Uno de ellos se incorporó y alzó en el aire una camisa
a cuadros que, aunque mojada, lucía nueva o por lo menos con poco uso. Otro emergió
por unos segundos con un zapato y luego volvió a inspeccionar el fondo para buscar
la pareja antes que alguien se le adelantara y tuviera que discutir quién se
apoderaba del par. Los menos valientes o entusiastas que aún esperaban en tierra
comenzaron a recogerse los pantalones con la esperanza de alcanzar botín.
Los campesinos vietnamitas se multiplicaron de un
momento a otro. Sacaron del río pares de medias, pulóveres, chores, camisetas.
Alguien mostró, como el pescador que se vanagloria con una presa rara, una hornilla
eléctrica en perfecto estado. Otro sacó un calzoncillo que contempló por unos
segundos antes de lanzarlo de nuevo a la corriente.
Nunca se supo cómo llegaron los objetos al río. La
versión que se manejó y que, por lo menos, parecía más verosímil resultó que
una mujer descubrió que su marido le era infiel y para vengarse arrojó desde el
puente de Tirry sus pertenencias al San Juan.

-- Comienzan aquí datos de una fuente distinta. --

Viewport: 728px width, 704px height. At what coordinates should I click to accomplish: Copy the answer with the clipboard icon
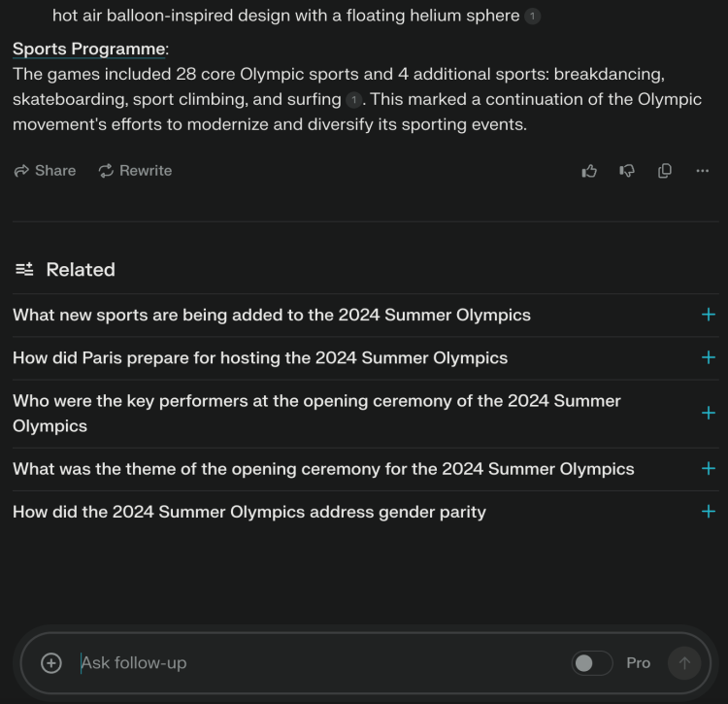click(665, 171)
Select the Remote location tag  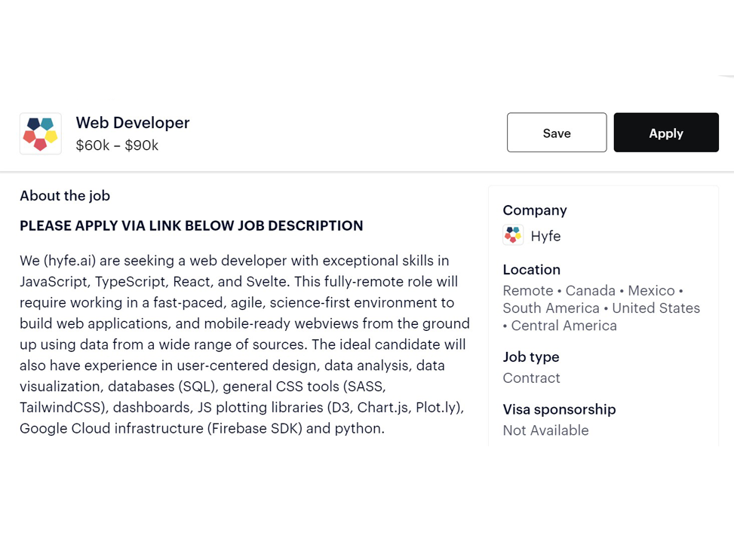(527, 290)
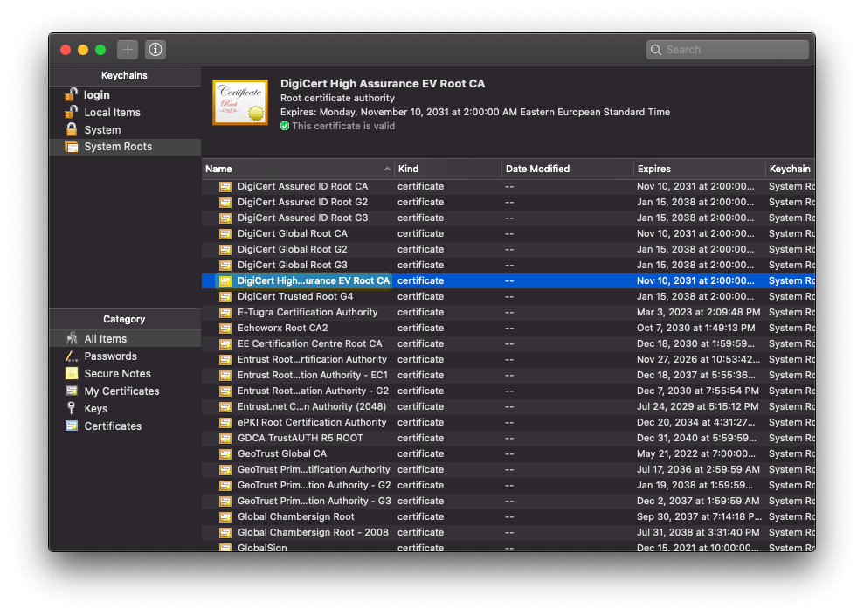
Task: Click the info toolbar button
Action: pos(156,50)
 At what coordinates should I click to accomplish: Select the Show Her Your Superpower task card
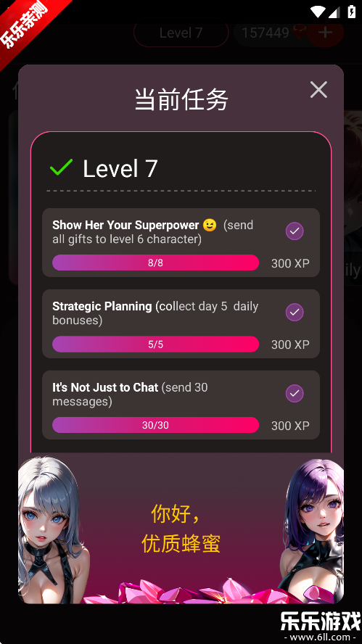pyautogui.click(x=181, y=243)
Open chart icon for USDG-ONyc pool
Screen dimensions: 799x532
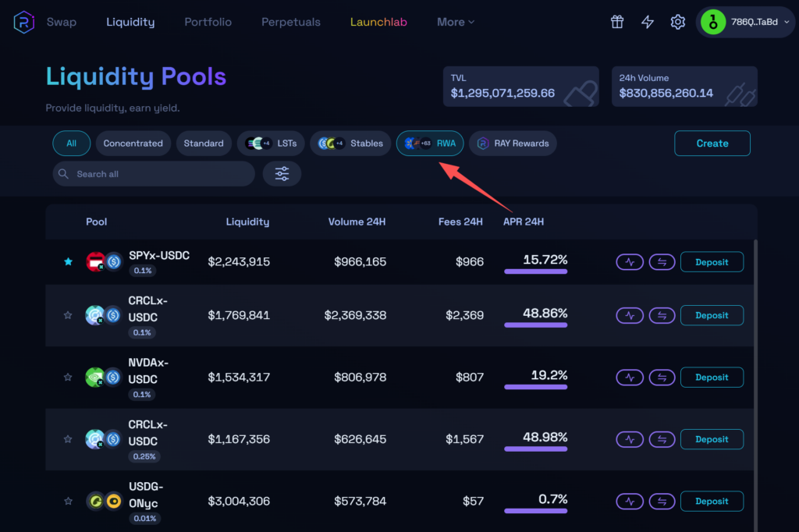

Hasta escuché que un testigo
presenció cuando la señora abrió la maleta y la sacudió contra la baranda para
que se desprendieran hasta la última ropa y como algunas piezas ligeras
flotaron en el aire por unos segundos; seguro ella observó a través de las rejillas por donde
cabe un limón grande como se hundían y en su rostro se dibujó una sonrisa de
satisfacción.
Me pareció curioso el caso, porque había sabido de mujeres-fuego que encendían una fogata con las pertenencias del amante desleal o mujeres-metal que con una tijera las cortaban en menudos pedazos; pero nuca de una mujer-agua verde musgo.
Me pareció curioso el caso, porque había sabido de mujeres-fuego que encendían una fogata con las pertenencias del amante desleal o mujeres-metal que con una tijera las cortaban en menudos pedazos; pero nuca de una mujer-agua verde musgo.
Solo me queda algo por relatar: yo fui uno de los campesinos
vietnamitas. Me subí los bajos del pantalón amarillo mostaza de la secundaria y
me uní a los cazadores de tesoros.
Alcancé una camisa de mangas cortas roja que
al final me quedó ancha y un pañuelo que de tan estrujado parrecía un
marañón.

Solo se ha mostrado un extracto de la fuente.